Commercial airport in Monrovia, Liberia

James Spriggs Payne Airport is an airport located 5 km from downtown Monrovia, the capital of the Republic of Liberia in West Africa. The airfield is located within the busy and thickly settled Sinkor section of the city, and is therefore convenient to the business and political districts of the capital. Whereas Roberts International Airport is the primary aviation facility for the city and indeed the entire country, Spriggs Payne has the only other paved runway in Liberia and once had the only other international commercial flights into and out of Liberia. The airport is named after James Spriggs Payne who was president of the Republic of Liberia in 1868–70 and again in 1876–78.

==History and scheduled services==
Spriggs Payne was the primary location for domestic services within Liberia since the 1950s. Since early 1991, Spriggs Payne has handled limited international flights. The airport served as a base for ECOMOG troops during the Liberian Civil War and suffered damage during that conflict, including a rocket attack by rebels in April 1996 which destroyed several aircraft.

From 2008 until mid-2010, scheduled commercial services were operated by Cameroon-based Elysian Airlines. The carrier established a significant operation at Spriggs Payne, with weekly services to Freetown, Sierra Leone; Conakry, Guinea, and Banjul, The Gambia with connections to onward destinations such as Lagos, Nigeria and Douala, Cameroon. Elysian also connected the airport to several domestic destinations, with a weekly round-trip to Harper, and occasional stops in Greenville.

Elysian ceased operating in mid-2010, and the airport was left for a period without any scheduled commercial service. Later in 2010, Ethiopian Airlines changed its operations to Liberia, withdrawing its mainline jet services from Robertsfield to Accra and Addis Ababa. This was quickly replaced by the services of its affiliate, ASKY Airlines which began operating from Spriggs Payne, flying initially to Accra, Banjul and Abidjan with onward service to its hub at Lomé. In early 2011, the Banjul service was dropped, and the Abidjan service was substituted for a weekly non-stop flight to Bamako.

In January 2011, newly formed Fly 6ix, initially designated as the new national airline of Sierra Leone began operating from Freetown with a single Embraer ERJ-135 regional jet. The airline's network included twice-weekly service to Spriggs Payne from Freetown and Conakry, with connecting service to Banjul, although the airline had ceased operations by 2012.

Spriggs Payne underwent a runway refurbishment during 2011 and 2012, necessitating the cessation of most flight operations. During this construction, ASKY transferred its Liberia operations to Robertsfield. However, once the runway resurfacing was complete, ASKY returned to Spriggs in mid-2013, and as of April 2014 offered a daily flight to Accra with onward same-plane service to Lomé, as well as multi-week flights to Lungi International Airport in Sierra Leone, and a new service to Bissau. As of November 2014, Spriggs Payne Airport were suspended due to the ongoing ebola outbreak in Liberia. ASKY resumed flights to Monrovia starting November 2017.

***

Study questions -
[1] In the airport excerpt, what destroyed several aircraft at Spriggs Payne in April 1996?
[2] Copy the airport excerpt word for word, from "James Spriggs Payne Airport" to "again in 1876–78.".

Dataset entries -

***

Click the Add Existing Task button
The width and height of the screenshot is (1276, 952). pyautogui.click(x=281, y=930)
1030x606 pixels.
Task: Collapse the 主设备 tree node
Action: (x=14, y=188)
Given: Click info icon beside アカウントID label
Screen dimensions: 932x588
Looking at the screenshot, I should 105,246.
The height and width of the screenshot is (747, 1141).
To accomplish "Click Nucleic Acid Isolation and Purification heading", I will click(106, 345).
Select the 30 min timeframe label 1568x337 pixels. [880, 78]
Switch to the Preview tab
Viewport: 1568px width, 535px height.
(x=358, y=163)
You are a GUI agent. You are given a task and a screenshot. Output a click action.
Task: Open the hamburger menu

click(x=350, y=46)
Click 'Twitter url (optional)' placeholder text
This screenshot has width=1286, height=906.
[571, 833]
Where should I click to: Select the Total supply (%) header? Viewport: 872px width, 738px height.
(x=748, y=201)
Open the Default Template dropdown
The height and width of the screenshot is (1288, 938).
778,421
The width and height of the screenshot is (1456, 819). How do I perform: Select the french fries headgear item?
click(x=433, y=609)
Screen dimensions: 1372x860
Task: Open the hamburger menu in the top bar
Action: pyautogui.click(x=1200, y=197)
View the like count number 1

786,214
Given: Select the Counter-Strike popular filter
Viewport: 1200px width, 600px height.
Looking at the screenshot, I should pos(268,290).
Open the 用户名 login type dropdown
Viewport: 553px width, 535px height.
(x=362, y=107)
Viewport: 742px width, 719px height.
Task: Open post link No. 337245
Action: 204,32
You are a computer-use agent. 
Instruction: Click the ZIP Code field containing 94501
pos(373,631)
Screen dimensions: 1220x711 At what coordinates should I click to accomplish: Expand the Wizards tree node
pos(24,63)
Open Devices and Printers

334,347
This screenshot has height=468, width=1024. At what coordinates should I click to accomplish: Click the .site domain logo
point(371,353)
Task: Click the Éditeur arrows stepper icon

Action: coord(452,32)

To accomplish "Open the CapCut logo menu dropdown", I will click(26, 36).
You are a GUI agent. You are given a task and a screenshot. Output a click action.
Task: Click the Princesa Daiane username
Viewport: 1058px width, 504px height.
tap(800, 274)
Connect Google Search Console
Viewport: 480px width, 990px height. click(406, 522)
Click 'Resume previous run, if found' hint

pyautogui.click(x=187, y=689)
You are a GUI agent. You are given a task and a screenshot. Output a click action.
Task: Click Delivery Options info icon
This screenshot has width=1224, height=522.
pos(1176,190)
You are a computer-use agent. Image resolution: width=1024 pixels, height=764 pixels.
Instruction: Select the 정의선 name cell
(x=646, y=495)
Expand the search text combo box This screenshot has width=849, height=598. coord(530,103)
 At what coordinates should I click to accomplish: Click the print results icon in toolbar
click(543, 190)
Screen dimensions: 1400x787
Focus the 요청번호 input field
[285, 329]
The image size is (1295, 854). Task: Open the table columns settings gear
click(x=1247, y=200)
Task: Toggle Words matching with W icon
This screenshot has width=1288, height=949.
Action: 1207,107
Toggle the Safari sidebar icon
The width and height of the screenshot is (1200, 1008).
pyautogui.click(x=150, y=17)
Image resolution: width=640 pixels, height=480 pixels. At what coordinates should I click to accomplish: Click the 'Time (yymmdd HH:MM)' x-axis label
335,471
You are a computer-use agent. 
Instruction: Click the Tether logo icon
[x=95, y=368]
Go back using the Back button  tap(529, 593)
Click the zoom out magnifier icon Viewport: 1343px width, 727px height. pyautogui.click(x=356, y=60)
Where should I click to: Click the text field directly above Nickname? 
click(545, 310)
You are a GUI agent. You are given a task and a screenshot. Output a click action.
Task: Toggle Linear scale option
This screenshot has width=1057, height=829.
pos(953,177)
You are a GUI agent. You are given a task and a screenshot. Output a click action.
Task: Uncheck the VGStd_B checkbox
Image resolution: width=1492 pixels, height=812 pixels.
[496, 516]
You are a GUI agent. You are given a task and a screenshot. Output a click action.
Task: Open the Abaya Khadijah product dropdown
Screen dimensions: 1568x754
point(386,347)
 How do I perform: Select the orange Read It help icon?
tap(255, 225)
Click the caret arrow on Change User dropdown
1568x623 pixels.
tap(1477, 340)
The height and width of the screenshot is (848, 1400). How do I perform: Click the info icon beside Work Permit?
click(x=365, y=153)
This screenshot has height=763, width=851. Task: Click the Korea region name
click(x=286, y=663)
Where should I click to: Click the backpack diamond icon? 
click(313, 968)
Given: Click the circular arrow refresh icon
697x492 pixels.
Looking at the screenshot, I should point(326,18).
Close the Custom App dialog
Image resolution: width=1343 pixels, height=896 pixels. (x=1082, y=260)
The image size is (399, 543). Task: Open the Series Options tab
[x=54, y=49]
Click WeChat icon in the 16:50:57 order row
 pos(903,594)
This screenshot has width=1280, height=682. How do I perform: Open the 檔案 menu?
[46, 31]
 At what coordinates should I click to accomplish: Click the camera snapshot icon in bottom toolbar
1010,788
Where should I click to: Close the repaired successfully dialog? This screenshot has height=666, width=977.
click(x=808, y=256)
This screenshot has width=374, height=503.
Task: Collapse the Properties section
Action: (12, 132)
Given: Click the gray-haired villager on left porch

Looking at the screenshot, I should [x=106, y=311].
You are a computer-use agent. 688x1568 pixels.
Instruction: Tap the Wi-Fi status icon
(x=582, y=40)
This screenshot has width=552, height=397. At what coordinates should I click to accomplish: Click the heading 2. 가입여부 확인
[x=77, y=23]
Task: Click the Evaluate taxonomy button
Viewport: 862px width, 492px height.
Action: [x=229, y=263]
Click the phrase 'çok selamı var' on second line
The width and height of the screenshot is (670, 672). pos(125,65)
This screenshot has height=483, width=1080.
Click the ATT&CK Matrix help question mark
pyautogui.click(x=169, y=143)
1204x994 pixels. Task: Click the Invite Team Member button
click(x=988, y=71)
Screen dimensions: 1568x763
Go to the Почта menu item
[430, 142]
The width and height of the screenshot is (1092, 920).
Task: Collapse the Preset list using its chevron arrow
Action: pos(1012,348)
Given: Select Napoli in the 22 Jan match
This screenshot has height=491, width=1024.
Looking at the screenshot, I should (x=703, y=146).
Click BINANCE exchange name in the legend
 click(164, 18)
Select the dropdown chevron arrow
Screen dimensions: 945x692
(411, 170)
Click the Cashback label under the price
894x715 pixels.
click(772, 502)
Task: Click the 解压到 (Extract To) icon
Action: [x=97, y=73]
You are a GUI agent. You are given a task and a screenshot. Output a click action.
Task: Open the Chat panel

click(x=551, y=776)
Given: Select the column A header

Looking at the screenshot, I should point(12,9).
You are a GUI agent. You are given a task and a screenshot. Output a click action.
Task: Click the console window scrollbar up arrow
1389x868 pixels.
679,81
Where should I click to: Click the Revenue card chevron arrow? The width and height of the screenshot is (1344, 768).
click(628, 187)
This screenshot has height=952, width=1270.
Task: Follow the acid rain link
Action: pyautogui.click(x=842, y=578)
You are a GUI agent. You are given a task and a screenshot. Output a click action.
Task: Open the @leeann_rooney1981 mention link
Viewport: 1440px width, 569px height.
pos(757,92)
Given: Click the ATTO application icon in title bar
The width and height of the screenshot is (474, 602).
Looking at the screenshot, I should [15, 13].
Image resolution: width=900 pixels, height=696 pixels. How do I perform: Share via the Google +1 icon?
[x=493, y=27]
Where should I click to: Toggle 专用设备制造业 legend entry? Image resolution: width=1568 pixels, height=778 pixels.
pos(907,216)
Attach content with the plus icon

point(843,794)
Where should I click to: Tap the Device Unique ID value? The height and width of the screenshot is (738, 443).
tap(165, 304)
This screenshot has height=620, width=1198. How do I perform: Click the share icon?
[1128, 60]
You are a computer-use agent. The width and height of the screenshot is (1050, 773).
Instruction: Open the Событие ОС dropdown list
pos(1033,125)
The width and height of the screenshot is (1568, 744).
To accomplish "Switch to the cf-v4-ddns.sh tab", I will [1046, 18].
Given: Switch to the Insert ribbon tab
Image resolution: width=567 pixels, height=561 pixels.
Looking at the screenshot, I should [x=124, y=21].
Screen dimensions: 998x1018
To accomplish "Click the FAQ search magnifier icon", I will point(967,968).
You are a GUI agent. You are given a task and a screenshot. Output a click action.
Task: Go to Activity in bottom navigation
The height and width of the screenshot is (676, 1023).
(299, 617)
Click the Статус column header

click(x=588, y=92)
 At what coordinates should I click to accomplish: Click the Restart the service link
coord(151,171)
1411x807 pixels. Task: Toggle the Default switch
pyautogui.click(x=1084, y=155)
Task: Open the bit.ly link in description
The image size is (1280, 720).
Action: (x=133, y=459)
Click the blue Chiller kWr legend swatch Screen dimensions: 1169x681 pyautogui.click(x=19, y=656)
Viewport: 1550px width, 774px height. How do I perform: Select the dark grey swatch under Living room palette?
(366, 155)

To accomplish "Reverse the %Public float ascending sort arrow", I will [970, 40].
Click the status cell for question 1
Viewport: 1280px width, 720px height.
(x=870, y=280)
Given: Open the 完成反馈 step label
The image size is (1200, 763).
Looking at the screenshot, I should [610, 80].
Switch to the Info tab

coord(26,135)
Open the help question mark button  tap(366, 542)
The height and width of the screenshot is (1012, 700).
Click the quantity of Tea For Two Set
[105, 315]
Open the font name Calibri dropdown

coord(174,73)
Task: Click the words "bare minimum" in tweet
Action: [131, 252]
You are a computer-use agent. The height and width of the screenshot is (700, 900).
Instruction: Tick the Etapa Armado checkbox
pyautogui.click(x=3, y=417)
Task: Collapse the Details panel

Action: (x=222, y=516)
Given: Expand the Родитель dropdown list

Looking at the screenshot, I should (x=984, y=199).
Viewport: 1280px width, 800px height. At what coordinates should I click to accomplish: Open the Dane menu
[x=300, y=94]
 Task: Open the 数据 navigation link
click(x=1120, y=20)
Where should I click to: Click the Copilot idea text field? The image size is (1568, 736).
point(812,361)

***

Solutions to the exercise -
[1] A rocket attack by rebels.

[2]
James Spriggs Payne Airport is an airport located 5 km from downtown Monrovia, the capital of the Republic of Liberia in West Africa. The airfield is located within the busy and thickly settled Sinkor section of the city, and is therefore convenient to the business and political districts of the capital. Whereas Roberts International Airport is the primary aviation facility for the city and indeed the entire country, Spriggs Payne has the only other paved runway in Liberia and once had the only other international commercial flights into and out of Liberia. The airport is named after James Spriggs Payne who was president of the Republic of Liberia in 1868–70 and again in 1876–78.